Exercise prompt
Take the line with "Switch to the RoofNotreDame-2.jpg" and every line after it, through the end of the listing, and give them again exactly, pictures excluded.

Supplied information
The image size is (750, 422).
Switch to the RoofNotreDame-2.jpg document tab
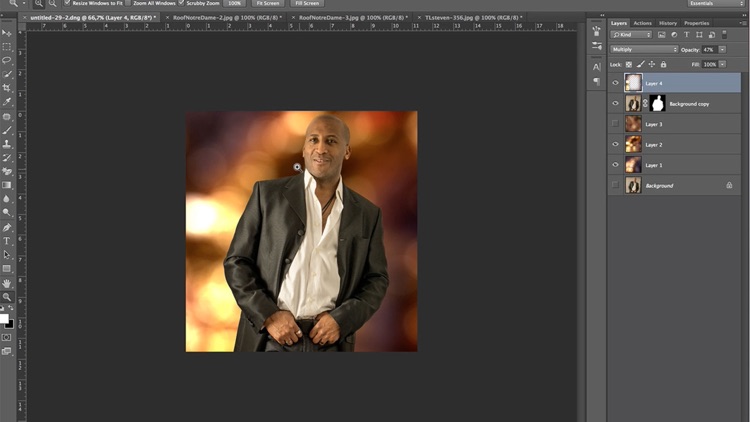coord(227,18)
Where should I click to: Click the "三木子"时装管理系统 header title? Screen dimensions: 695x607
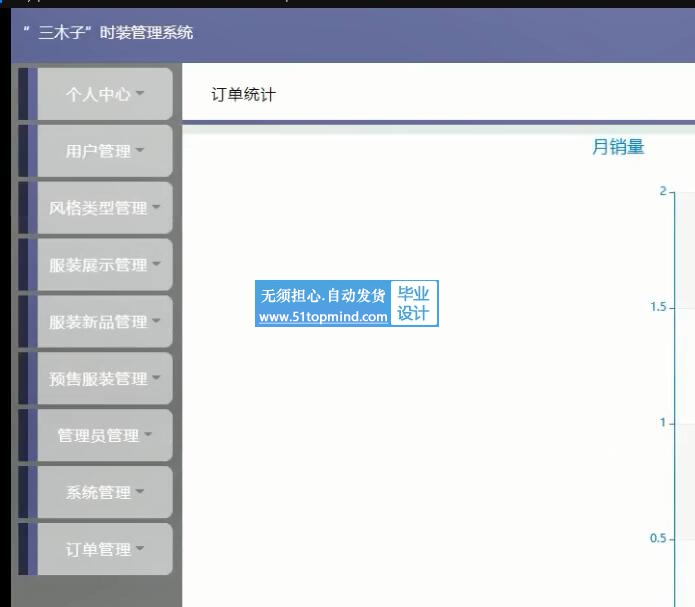(x=108, y=32)
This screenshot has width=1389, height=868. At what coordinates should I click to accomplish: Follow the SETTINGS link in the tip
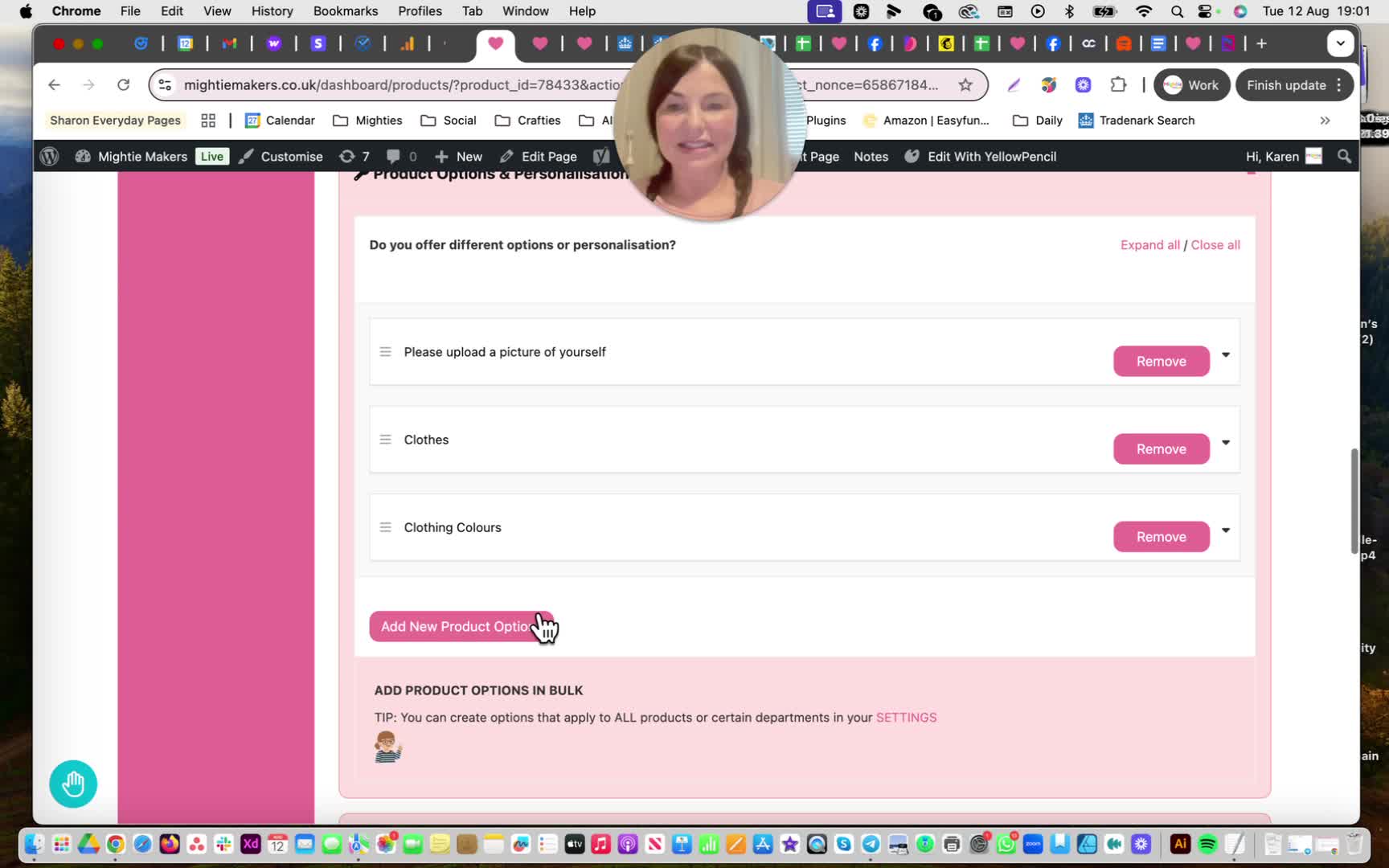[x=906, y=717]
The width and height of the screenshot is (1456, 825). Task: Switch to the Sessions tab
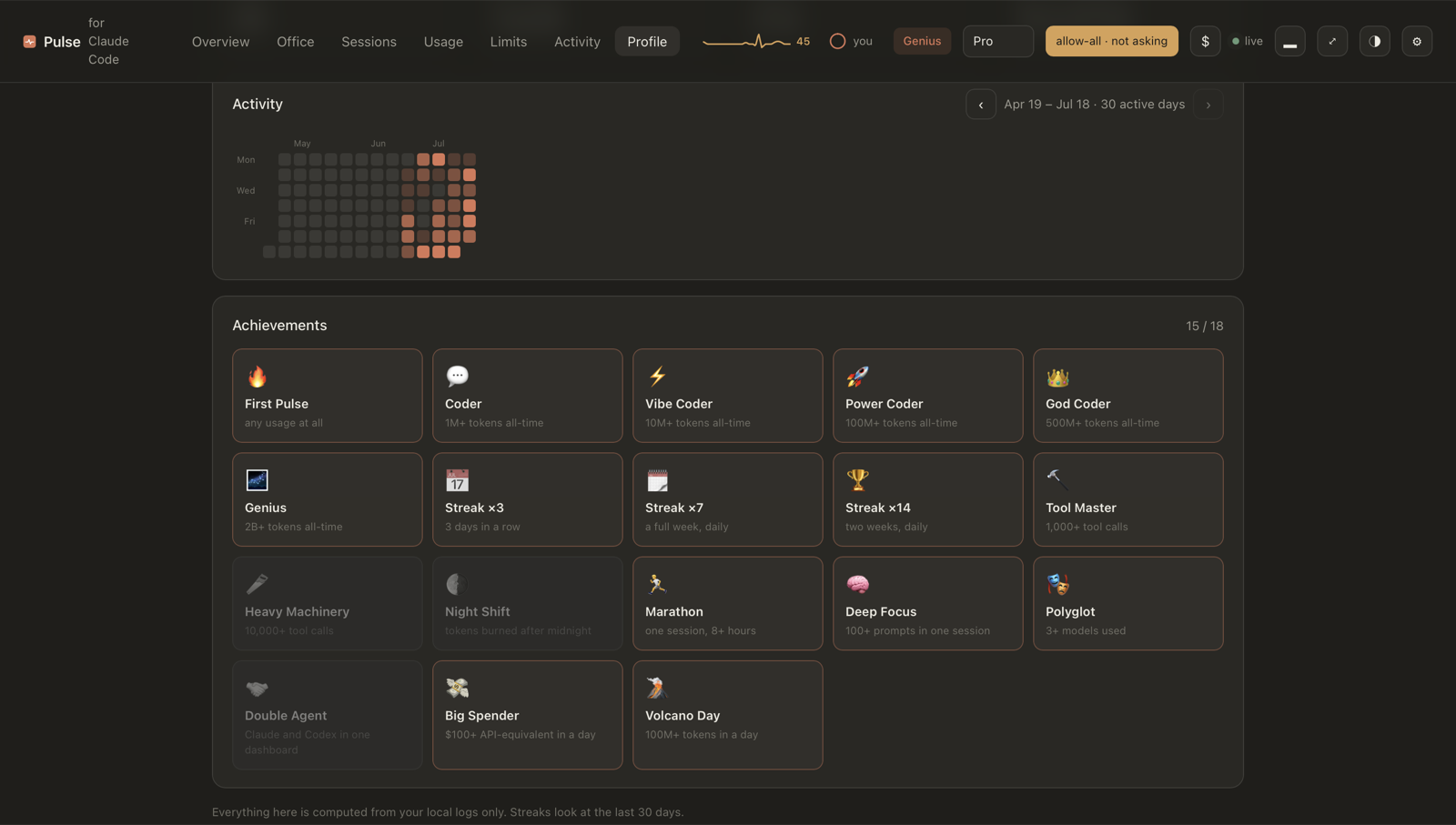click(369, 41)
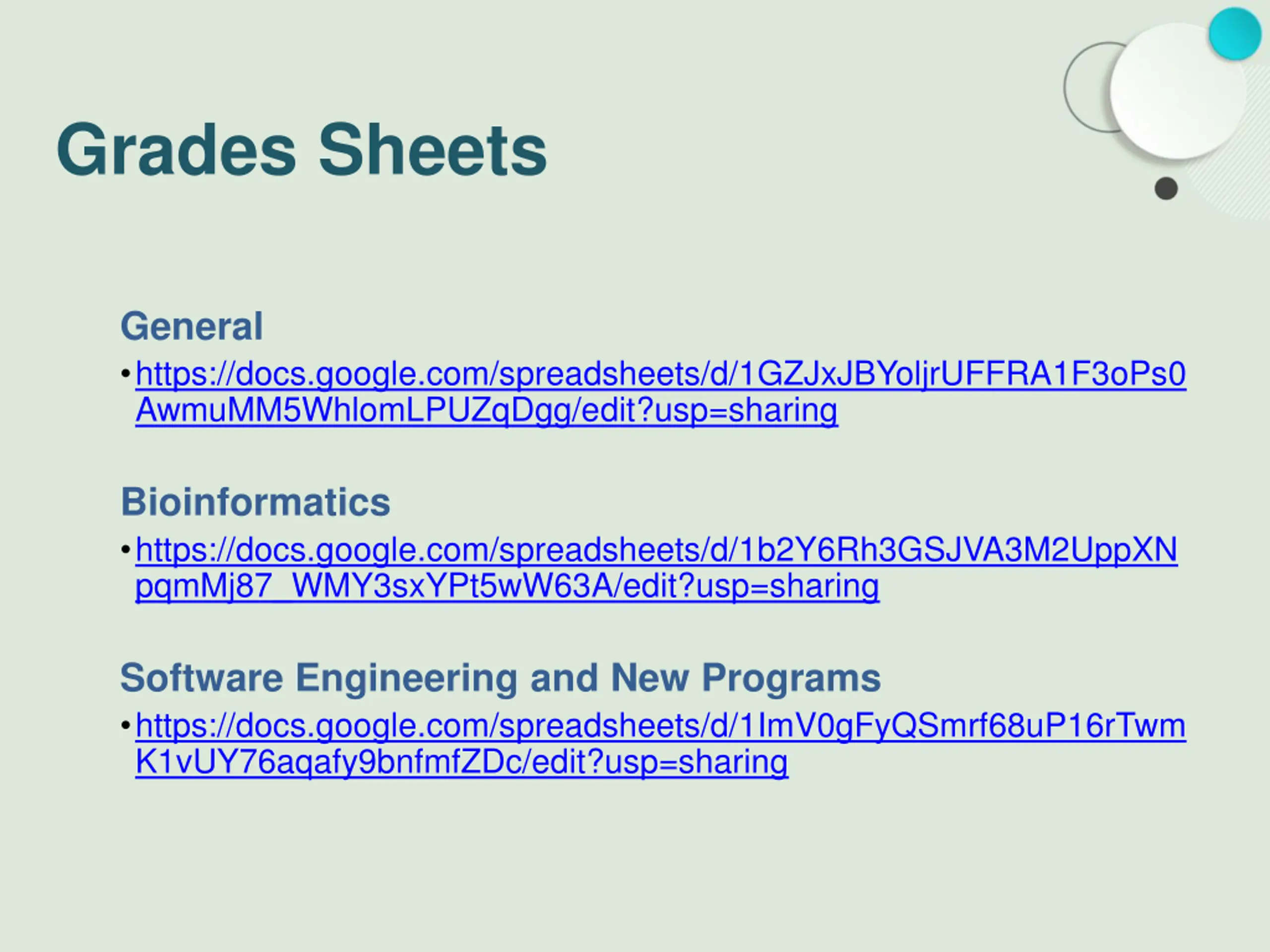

Solution for this problem
Switch to the RoofNotreDame-2.jpg document tab
coord(227,18)
Where should I click to: Click the "三木子"时装管理系统 header title? Screen dimensions: 695x607
(x=108, y=32)
This screenshot has width=1389, height=868. At what coordinates should I click to accomplish: Follow the SETTINGS link in the tip
[x=906, y=717]
The width and height of the screenshot is (1456, 825). Task: Switch to the Sessions tab
click(369, 41)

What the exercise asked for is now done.